» Exercise requirements:
What should come back is the data below, word for word, minus any picture.

[Dataset entries]

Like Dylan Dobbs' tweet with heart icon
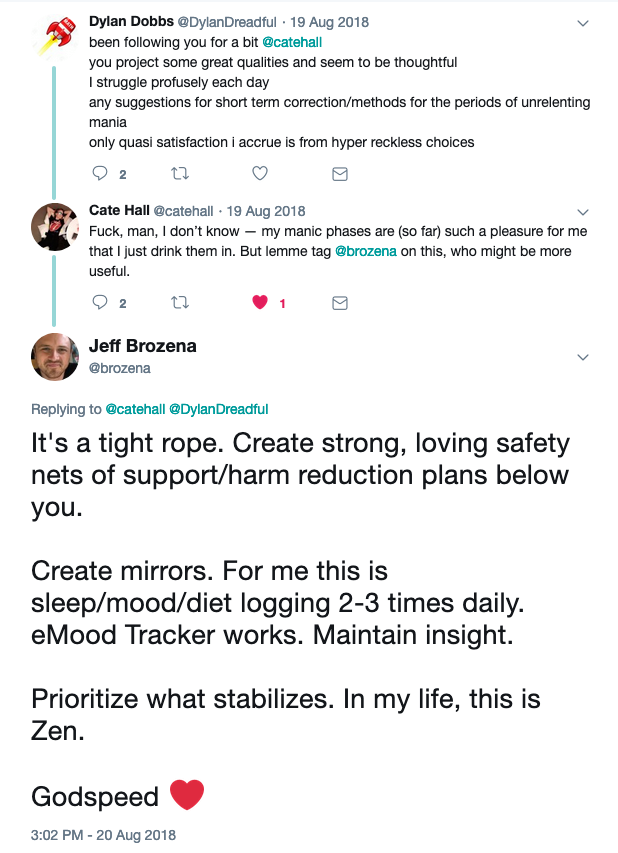Viewport: 618px width, 853px height. [260, 174]
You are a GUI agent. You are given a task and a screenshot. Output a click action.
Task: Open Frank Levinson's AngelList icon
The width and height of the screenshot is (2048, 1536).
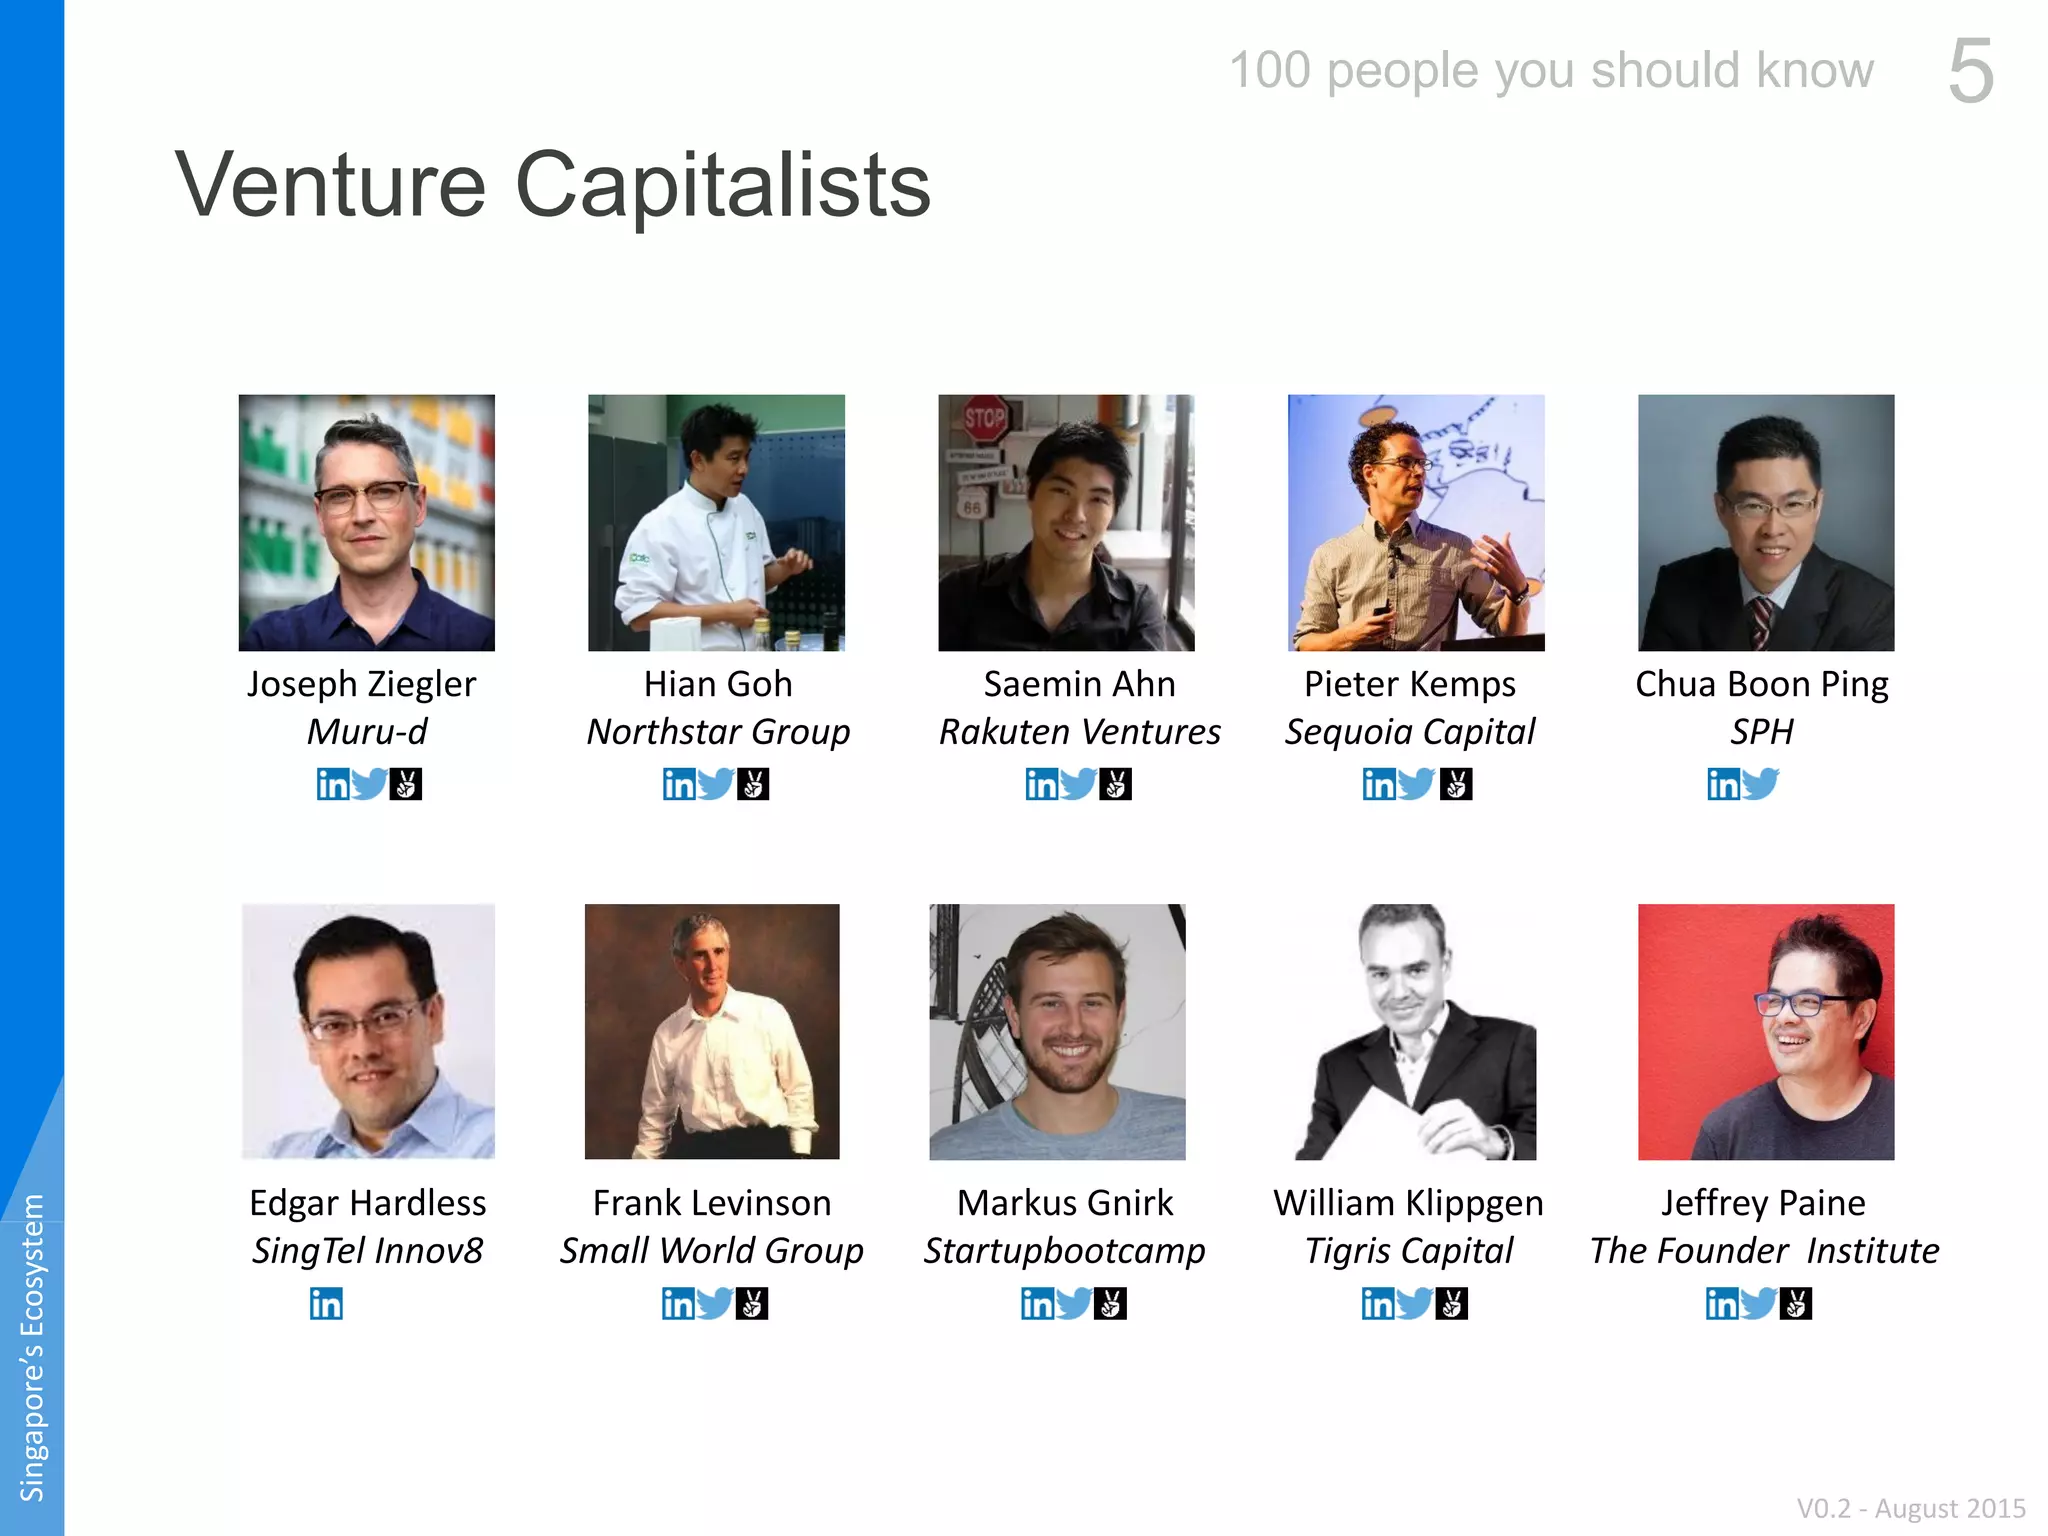click(752, 1303)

» Reply to the exercise:
Like Dylan Dobbs' tweet with heart icon
Viewport: 618px width, 853px height. [260, 174]
You are a GUI agent. You are given a task and a screenshot. Output a click action.
Task: Open Frank Levinson's AngelList icon
The width and height of the screenshot is (2048, 1536).
click(752, 1303)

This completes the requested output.